Called when the user inserts rows (for example from the context menu). Payload shape:

  • position: 'above' or 'below'.
  • referenceRowId: anchor row id when inserting next to a row (from rowId); may be undefined when there is no anchor (for example some programmatic inserts).
  • rowsAmount: how many rows to create in one request.

Your API should create the rows and return a promise. Handsontable refetches the current query after success.

Create, update, and remove requests are serialized: if the user triggers another mutation before the previous one finishes, work runs in order so your backend sees a single stream of operations.

onRowsUpdate

Called with an array of { id, changes, rowData }:

  • id — stable row id (same as rowId).
  • changes — map of property names to new cell values.
  • rowData — optional full row snapshot; Handsontable fills it when applying edits from the grid.

One batch usually corresponds to one user action (typing a cell, paste, autofill, clear column, and similar). Implement your PATCH or PUT logic here, then rely on the refetch that follows a successful mutation.

onRowsRemove

Called with an array of row ids to delete. After success, Handsontable refetches and may move to the previous page if the current page becomes empty.

Programmatic CRUD

From the plugin instance (hot.getPlugin('dataProvider')), you can also call createRows, updateRows, and removeRows with the same shapes as the callbacks above.

Mutation hooks

  • beforeRowsMutation(operation, payload); return false to cancel. For create and remove, the server callback is not invoked and there is no refetch.
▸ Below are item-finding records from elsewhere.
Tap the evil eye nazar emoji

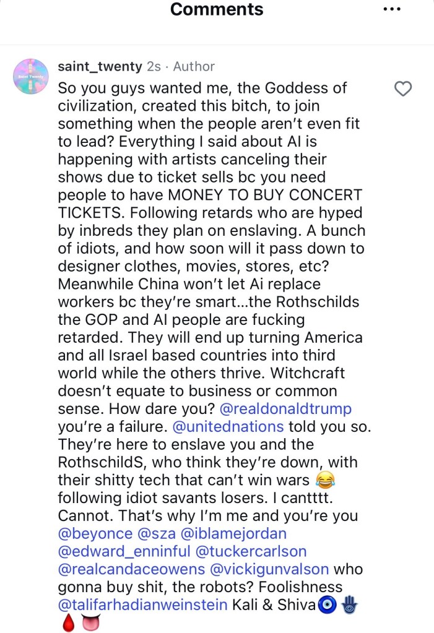click(x=328, y=605)
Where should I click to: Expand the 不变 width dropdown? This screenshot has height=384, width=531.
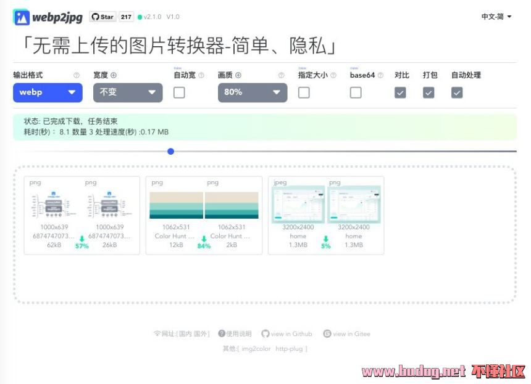pos(128,92)
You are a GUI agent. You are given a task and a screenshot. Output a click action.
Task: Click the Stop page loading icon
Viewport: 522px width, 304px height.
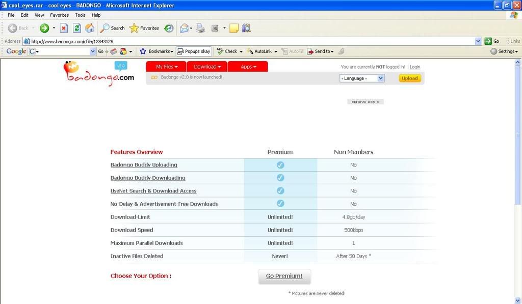tap(64, 28)
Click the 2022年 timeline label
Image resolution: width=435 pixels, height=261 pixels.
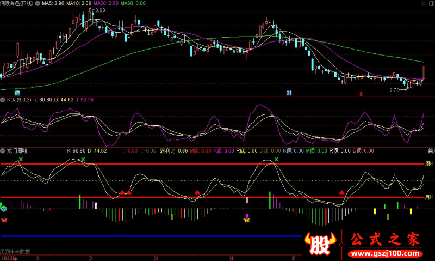click(9, 258)
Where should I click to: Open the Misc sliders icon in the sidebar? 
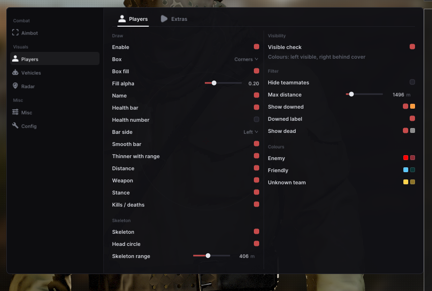tap(16, 112)
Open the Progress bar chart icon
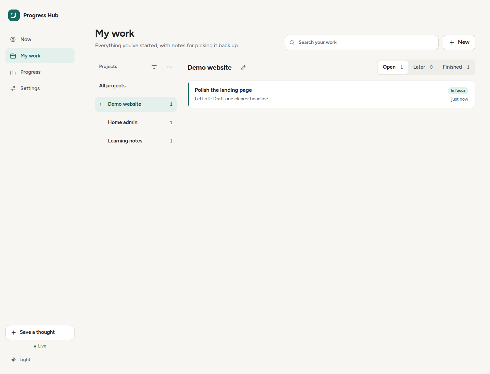490x374 pixels. point(13,72)
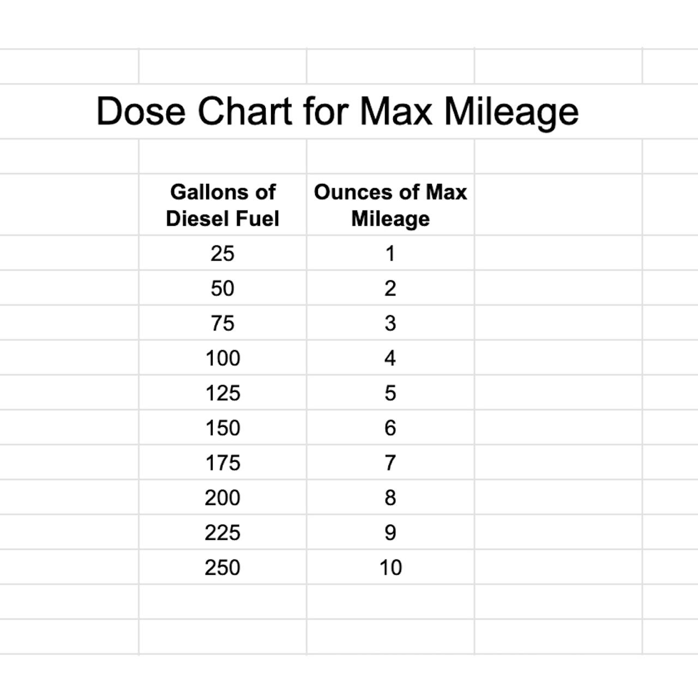Click the cell containing 225
This screenshot has width=698, height=698.
tap(222, 533)
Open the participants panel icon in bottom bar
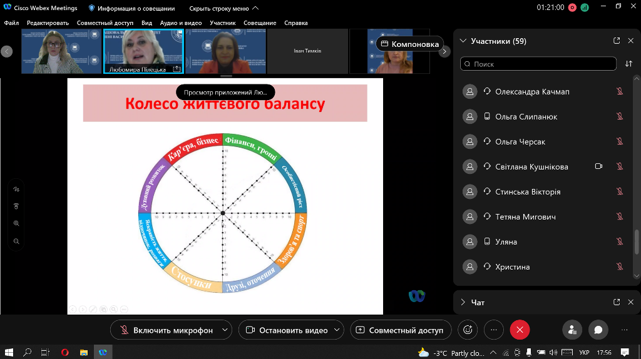Image resolution: width=641 pixels, height=359 pixels. 572,330
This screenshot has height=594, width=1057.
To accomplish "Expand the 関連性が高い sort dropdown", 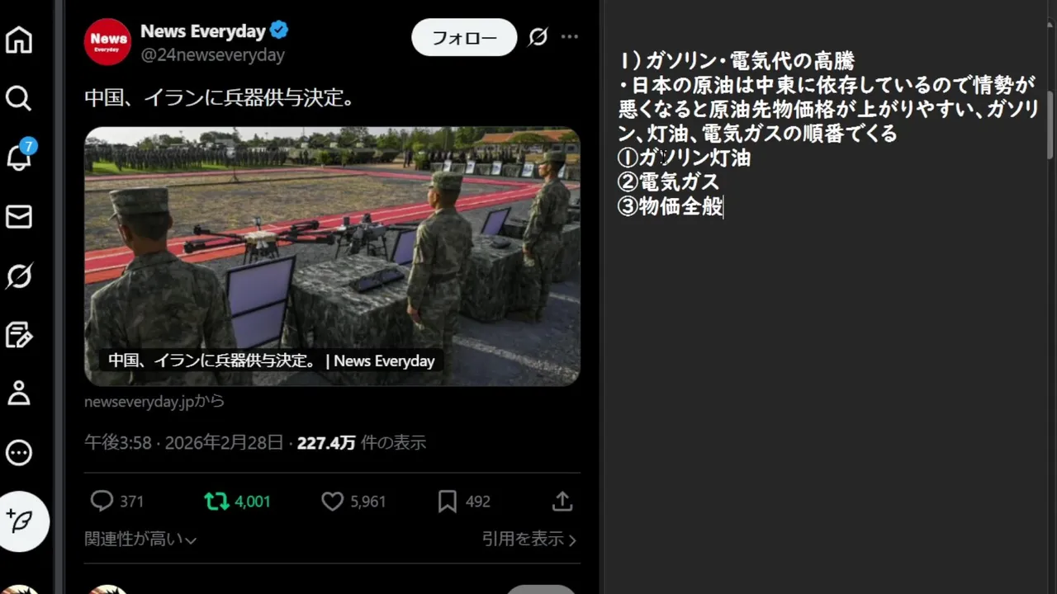I will pos(140,540).
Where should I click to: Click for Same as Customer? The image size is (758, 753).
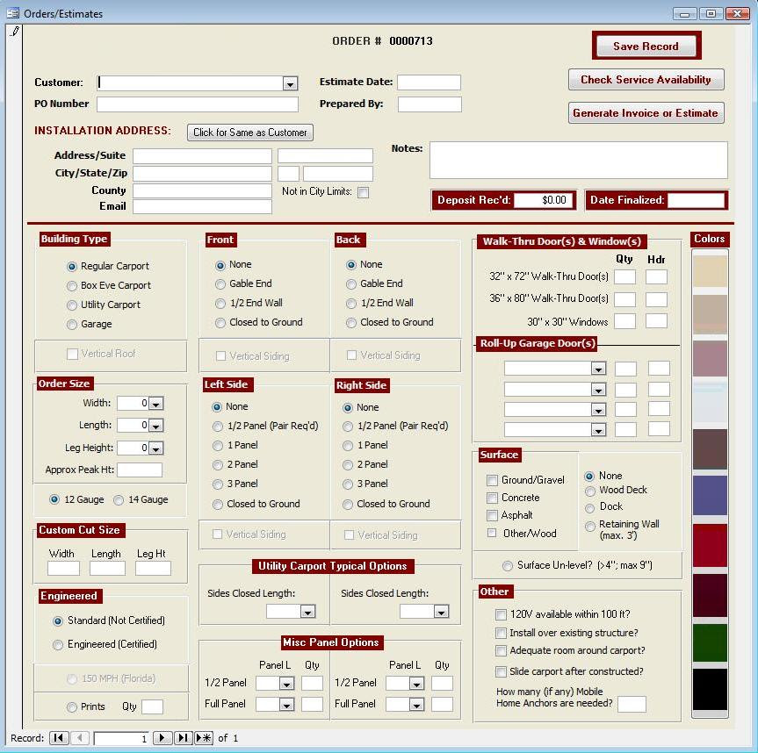(x=249, y=133)
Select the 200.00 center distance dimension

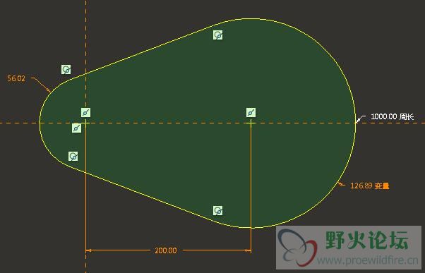tap(166, 250)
For update from the grid, false reverts optimistic cell values and skips onRowsUpdate; cell validators run only when the hook allows the mutation to continue.
  • afterRowsMutation — runs after the server mutation callback succeeds and before the post-mutation refetch.
  • afterRowsMutationError — runs when the mutation callback throws or rejects, when validation fails before the request, or when the refetch after a successful update fails.

operation is 'create', 'update', or 'remove'. The hook payload is a wrapper object, not the same reference as the callback argument: 'create' uses { rowsCreate } (same inner shape as onRowsCreate), 'update' uses { rows } (the array passed to onRowsUpdate), and 'remove' uses { rowsRemove } (the id array passed to onRowsRemove).

Undo stack

When onRowsUpdate is set, Handsontable skips stacking certain edit sources on the local undo stack so client undo does not fight server-backed data (including edit, paste, cut, autofill, Clear column from the context menu, and revert after a failed onRowsUpdate). See Undo/Redo for the general model.